Start of SOURCE EXCERPT

Non-obvious insight: SpaceX doesn't need a fully functional heat shield right now. They need a monitoring system that says, "this tile will fall off in 3 flights, replace it." Because manual inspection of 40,000 tiles after each flight kills the idea of rapid reusability. And these two satellites are the first step toward AI-based automatic heat shield inspection.
[Timeline and Context]
To understand the scale, you need to know the backstory.
- January 2025, Flight 7. Starship V2 exploded due to harmonic oscillations — resonance destroyed the structure. After that, SpaceX took a 7-month pause.
- October 2025. Last flight of V2. After it, Musk publicly stated: "V2 is a dead end. V3 will be completely different."
- May 20, 2026, Attempt 1. Launch aborted 40 seconds before liftoff due to a hydraulic pin that didn't release the tower arm. Musk wrote on X: "If we fix it tonight — we fly tomorrow." This "fix it overnight" attitude is something no old aerospace contractor can afford.
- May 22, 2026, Successful Launch. Booster 19 loses engines during return and crashes into the Gulf of Mexico. Ship 39 loses one engine, skips the restart test, but deploys 22 satellites and after 65 minutes splashes down in the Indian Ocean, then explodes.
Key date everyone missed: Musk stated that if Flight 12 goes well, Flight 13 could be orbital. That means: the next 30-60 days.
[Who Wins and Who Loses]
Wins (catastrophically): Small satellite space startups.
Rocket Lab, Astra, Firefly — everyone who built a business on "cheap small satellite launches." Starship V3 is claimed to have a payload capacity of 100 tons to orbit. This is not a rocket; it's a freight train. If SpaceX starts selling seats on Starship at $5,000/kg (and that's realistic with a launch cost of ~$20 million), small launch vehicles will die. Their only trump card is launch frequency. But if Starship flies once a week (and after V3, that's realistic), they lose.
Wins: Starlink.
20 simulator satellites — a test of the new PEZ dispenser. The old system on Falcon 9 deployed 60 satellites at a time. The new PEZ on Starship can deploy up to 100+ Starlink V3 satellites in a single launch. This reduces the cost per satellite from $300k to maybe $50k. Competitors (Amazon Kuiper, OneWeb) simply cannot compete on economics.
Loses: NASA.
Not because Starship is bad. But because NASA has already invested billions in SLS — a rocket costing $4 billion per launch. Starship flies (albeit with flaws) for $100 million. NASA Administrator Jared Isaacman was at the launch and watched with a very complicated expression. Because in 2 years, Congress will ask: "Why do we need SLS if Starship is already deploying satellites?" This is a political time bomb.

End of SOURCE EXCERPT
Start of PROVIDED MATERIAL

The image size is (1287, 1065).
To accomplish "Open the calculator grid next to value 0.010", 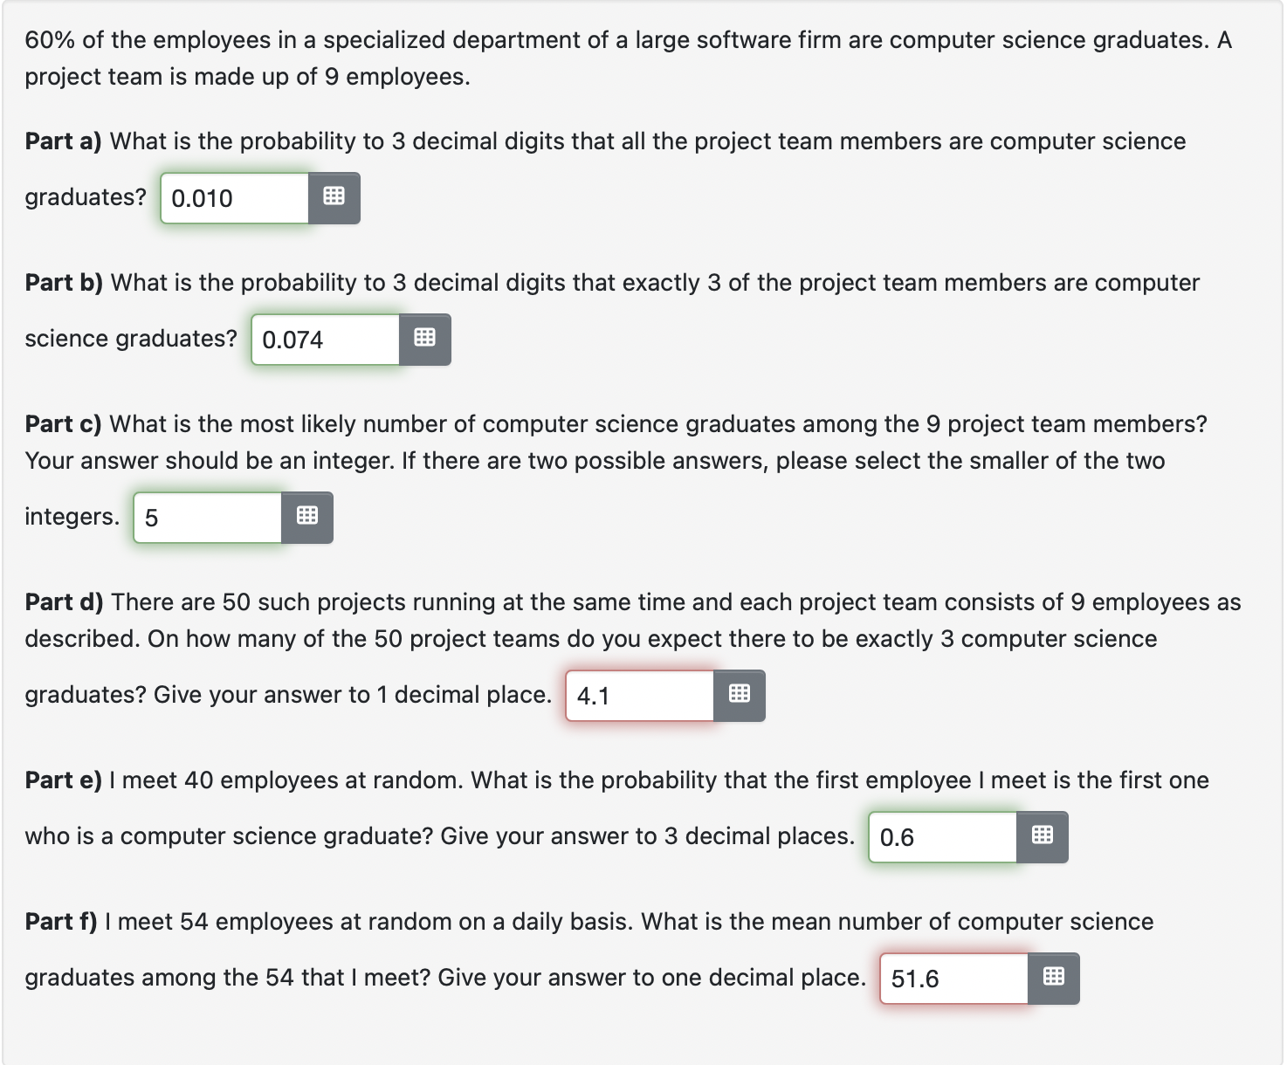I will 334,198.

End of PROVIDED MATERIAL

Update the Starship article's passage starting with "Rocket Lab, Astra, Firefly" and going on through "Loses: NASA.", replacing "freight train" with "cargo train".

- [OUTPUT FOR THIS TASK]
Rocket Lab, Astra, Firefly — everyone who built a business on "cheap small satellite launches." Starship V3 is claimed to have a payload capacity of 100 tons to orbit. This is not a rocket; it's a cargo train. If SpaceX starts selling seats on Starship at $5,000/kg (and that's realistic with a launch cost of ~$20 million), small launch vehicles will die. Their only trump card is launch frequency. But if Starship flies once a week (and after V3, that's realistic), they lose.
Wins: Starlink.
20 simulator satellites — a test of the new PEZ dispenser. The old system on Falcon 9 deployed 60 satellites at a time. The new PEZ on Starship can deploy up to 100+ Starlink V3 satellites in a single launch. This reduces the cost per satellite from $300k to maybe $50k. Competitors (Amazon Kuiper, OneWeb) simply cannot compete on economics.
Loses: NASA.